Extract the stretch of lines that starts at the line with "You are a computer-use" and ends at the last line of the data below. Give it exactly, without pictures.

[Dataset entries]
----
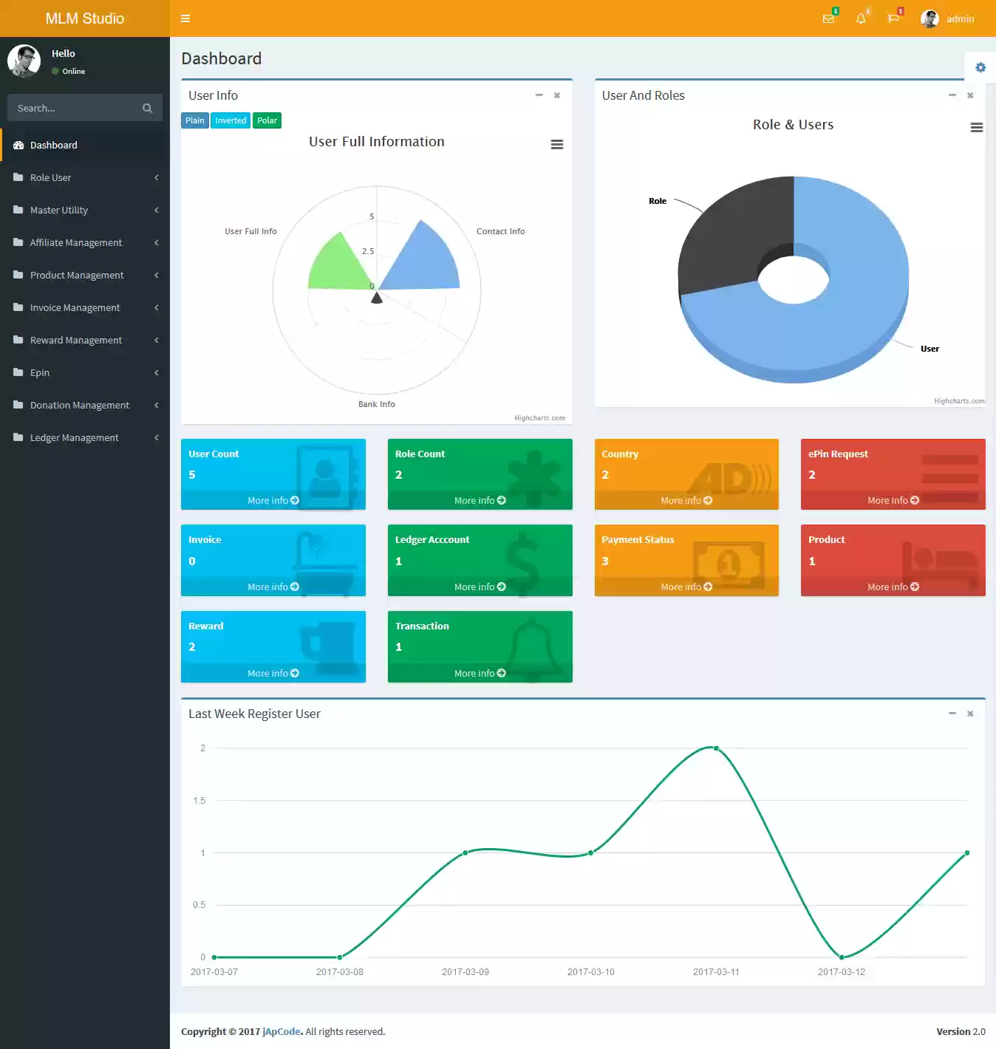Select the Plain chart style swatch
Viewport: 996px width, 1049px height.
[x=194, y=120]
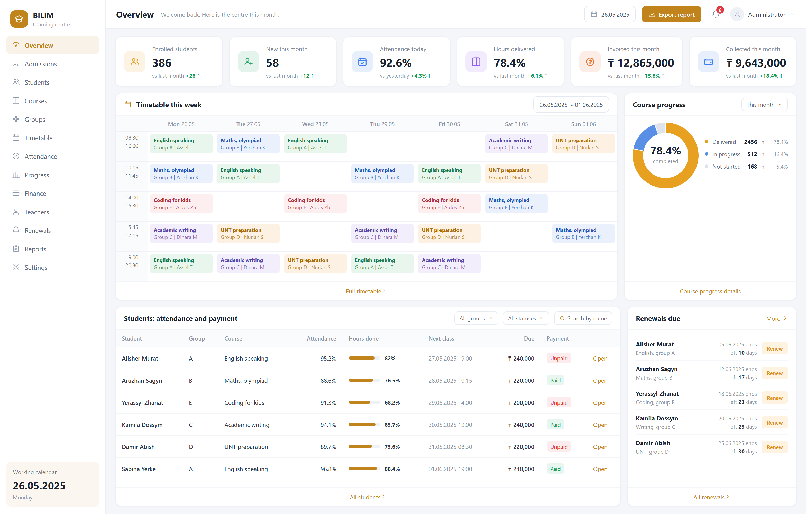Open the This month period dropdown
Image resolution: width=806 pixels, height=514 pixels.
click(764, 104)
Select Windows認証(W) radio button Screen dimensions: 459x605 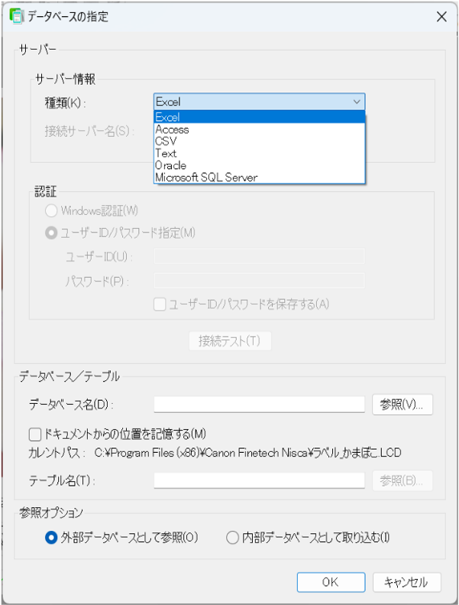51,210
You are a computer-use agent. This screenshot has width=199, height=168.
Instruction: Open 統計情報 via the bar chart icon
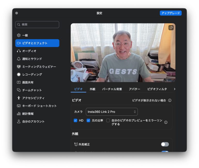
----
### Exercise response
You are a computer-use agent. This screenshot has width=199, height=168.
Instruction: Open 統計情報 via the bar chart icon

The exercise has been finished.